We review de novo a district court’s grant of a motion to dismiss under Rule 12(b)(6). Honickman v. BLOM Bank SAL, 6 F.4th 487, 495 (2d Cir. 2021). To survive a Rule 12(b)(6) motion, a complaint “must contain sufficient factual matter, accepted as true, to state a claim to relief that is plausible on its face.” Id. (internal quotation marks and citation omitted). We review the denial of a motion for reconsideration under Federal Rule of Civil Procedure 59(e) for abuse of discretion. Padilla v. Maersk Line, Ltd., 721 F.3d 77, 83 (2d Cir. 2013).

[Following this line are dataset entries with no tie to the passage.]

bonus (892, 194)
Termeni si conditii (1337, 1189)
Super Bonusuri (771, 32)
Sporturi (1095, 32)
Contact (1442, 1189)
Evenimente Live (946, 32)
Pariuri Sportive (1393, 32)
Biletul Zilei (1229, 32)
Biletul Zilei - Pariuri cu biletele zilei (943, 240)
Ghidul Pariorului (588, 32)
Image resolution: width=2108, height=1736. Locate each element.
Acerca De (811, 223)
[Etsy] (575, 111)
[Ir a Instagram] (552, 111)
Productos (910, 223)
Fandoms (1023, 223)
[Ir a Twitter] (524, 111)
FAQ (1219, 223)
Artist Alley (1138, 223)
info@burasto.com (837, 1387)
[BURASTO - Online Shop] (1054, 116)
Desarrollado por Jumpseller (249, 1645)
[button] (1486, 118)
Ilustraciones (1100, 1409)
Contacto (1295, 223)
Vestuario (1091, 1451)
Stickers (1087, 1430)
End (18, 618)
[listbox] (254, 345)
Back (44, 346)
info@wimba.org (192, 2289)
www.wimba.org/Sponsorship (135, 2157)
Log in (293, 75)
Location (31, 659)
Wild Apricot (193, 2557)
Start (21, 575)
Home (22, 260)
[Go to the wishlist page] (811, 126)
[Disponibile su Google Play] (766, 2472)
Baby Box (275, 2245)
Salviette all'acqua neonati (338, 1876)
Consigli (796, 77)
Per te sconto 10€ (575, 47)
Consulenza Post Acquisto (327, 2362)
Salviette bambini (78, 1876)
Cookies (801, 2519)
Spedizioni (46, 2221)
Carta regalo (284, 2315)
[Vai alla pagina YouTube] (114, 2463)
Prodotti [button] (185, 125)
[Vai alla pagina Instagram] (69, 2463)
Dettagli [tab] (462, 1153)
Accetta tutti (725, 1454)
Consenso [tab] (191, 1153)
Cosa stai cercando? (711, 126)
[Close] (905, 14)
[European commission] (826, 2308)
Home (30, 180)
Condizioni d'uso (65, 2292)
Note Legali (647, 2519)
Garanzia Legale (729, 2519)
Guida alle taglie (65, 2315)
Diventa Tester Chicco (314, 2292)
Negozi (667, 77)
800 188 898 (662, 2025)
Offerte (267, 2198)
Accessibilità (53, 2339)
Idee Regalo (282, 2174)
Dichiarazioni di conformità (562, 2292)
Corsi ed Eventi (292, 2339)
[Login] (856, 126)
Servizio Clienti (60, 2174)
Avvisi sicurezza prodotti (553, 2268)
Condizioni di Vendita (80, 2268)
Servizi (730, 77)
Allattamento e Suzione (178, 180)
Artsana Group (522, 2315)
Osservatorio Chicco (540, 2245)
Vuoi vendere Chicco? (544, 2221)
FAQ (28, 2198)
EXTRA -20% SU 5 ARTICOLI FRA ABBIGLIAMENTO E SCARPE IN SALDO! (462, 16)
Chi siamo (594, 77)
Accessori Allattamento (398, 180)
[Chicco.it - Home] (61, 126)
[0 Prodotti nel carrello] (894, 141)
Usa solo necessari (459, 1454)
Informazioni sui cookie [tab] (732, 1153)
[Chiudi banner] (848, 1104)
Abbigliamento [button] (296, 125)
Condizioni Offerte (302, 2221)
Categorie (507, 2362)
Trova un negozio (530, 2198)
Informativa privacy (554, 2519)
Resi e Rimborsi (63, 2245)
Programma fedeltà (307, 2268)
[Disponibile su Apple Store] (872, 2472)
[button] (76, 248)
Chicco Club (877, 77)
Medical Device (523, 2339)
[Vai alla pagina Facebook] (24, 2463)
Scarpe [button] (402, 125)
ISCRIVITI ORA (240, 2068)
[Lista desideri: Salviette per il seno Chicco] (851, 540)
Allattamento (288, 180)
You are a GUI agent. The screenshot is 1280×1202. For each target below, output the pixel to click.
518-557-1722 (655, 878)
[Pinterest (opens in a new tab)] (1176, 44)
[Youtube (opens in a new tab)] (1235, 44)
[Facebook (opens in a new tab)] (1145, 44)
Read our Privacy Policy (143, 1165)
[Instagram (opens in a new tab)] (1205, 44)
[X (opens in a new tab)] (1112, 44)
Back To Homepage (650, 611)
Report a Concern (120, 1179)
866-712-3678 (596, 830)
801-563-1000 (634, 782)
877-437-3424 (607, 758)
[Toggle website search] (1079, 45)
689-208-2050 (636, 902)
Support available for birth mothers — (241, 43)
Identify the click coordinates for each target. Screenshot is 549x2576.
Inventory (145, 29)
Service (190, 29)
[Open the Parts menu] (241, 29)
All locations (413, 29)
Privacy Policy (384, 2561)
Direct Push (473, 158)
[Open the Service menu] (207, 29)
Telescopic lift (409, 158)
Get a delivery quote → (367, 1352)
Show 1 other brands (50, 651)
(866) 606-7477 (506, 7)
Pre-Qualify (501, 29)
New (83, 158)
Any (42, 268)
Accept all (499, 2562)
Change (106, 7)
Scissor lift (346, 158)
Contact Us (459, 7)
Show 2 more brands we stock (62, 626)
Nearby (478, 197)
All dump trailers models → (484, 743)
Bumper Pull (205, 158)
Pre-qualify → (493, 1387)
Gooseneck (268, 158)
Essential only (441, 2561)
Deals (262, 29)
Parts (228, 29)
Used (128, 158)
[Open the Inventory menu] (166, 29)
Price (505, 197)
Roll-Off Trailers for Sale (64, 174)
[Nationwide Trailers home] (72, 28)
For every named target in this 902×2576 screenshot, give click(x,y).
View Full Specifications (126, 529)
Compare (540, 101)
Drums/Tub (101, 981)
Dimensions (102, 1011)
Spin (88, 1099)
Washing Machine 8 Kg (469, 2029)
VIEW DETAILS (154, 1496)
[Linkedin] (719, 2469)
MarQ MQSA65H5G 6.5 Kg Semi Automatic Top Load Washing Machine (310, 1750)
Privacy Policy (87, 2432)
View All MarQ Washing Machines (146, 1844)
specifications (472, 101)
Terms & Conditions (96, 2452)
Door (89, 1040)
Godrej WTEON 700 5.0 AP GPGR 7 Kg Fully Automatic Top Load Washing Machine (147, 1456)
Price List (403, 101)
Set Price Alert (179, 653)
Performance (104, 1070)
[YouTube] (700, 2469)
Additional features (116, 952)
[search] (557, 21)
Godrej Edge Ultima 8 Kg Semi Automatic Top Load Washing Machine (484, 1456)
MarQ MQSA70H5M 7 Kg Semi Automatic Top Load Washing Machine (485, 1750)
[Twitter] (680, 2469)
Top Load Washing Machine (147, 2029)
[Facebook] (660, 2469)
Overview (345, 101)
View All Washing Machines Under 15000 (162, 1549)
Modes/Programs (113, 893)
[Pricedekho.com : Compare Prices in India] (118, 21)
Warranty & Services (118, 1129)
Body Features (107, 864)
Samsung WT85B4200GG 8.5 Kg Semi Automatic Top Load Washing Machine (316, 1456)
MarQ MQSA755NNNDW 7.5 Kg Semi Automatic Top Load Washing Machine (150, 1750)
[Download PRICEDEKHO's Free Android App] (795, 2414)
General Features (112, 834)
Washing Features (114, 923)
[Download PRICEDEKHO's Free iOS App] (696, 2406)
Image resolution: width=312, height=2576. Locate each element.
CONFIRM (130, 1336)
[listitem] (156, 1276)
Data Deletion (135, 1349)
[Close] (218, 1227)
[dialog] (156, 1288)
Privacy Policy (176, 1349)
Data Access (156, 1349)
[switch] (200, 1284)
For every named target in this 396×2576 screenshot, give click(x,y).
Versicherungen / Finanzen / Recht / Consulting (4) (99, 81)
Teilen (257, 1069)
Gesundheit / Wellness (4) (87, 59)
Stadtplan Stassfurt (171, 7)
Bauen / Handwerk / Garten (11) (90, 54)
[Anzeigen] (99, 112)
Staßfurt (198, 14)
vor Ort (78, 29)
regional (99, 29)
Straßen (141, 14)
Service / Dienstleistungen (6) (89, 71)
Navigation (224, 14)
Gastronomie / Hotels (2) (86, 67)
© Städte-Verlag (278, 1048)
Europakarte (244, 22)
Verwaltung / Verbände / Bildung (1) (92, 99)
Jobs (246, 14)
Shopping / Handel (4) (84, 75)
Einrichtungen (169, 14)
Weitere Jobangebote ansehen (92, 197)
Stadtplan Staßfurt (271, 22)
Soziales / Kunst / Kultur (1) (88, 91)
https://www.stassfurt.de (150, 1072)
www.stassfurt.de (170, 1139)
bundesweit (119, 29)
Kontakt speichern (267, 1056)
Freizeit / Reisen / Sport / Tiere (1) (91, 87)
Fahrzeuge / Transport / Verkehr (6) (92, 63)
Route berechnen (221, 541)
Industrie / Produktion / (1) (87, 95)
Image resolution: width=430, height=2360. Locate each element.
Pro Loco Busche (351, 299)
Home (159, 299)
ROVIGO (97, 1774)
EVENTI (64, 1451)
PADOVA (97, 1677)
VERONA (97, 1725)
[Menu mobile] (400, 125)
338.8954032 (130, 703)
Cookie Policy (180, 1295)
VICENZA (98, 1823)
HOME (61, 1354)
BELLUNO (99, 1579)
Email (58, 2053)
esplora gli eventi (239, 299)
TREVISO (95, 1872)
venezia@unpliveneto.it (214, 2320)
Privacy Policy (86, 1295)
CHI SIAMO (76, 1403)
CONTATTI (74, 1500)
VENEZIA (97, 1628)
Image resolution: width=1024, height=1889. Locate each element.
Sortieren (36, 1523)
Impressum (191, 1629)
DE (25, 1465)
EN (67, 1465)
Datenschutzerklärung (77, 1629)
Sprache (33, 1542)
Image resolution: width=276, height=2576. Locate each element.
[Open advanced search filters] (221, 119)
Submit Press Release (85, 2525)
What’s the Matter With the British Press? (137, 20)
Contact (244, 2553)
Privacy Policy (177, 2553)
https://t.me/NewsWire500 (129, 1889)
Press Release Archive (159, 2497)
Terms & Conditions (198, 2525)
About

In its thorough and well-reasoned decision, the district court correctly determined that Curtis did not plead a RICO claim because he failed to plausibly allege that the defendants were part of a RICO enterprise. “To establish a civil RICO claim, a plaintiff must allege: (1) conduct, (2) of an enterprise, (3) through a pattern (4) of racketeering activity, as well as injury to business or property as a result of the RICO violation.” Lundy v. Cath. Health Sys. of Long Island, Inc., 711 F.3d 106, 119 (2d Cir. 2013) (internal quotation marks and citation omitted). The RICO statute defines “enterprise” to include “any individual, partnership, corporation, association, or other legal entity, and any union or group of individuals associated in fact although not a legal entity.” 18 U.S.C. § 1961(4). Although the “statute does not specifically define the outer boundaries of [an] enterprise,” the Supreme Court has held that an “enterprise” must have “at least three structural features: a purpose, relationships among those associated with the enterprise, and longevity sufficient to permit these associates to pursue the enterprise’s purpose.” Boyle v. United States, 556 U.S. 938, 944, 946 (2009).
*2 Curtis argues that his operative complaint identified two enterprises for the purposes of RICO. Specifically, he maintains that “Enterprise I” consisted of defendants The Law Office of Yeung & Wang and Teresa Greenberg (who was employed by Yeung & Wang), and certain related corporations that Yeung & Wang “controlled or owned before, during, and after” Greenberg represented Curtis. Appellant’s Br. at 5. According to Curtis, “Enterprise II” was composed of defendants Larkin, Ingrassia & Tepermayster, LLP, Todd A. Kelson, PC, Mishael Minnie Pine, Weiner Law Group LLP, Sheindlin Law Office, and Wenig Saltiel, LLP. Id. at 19–20.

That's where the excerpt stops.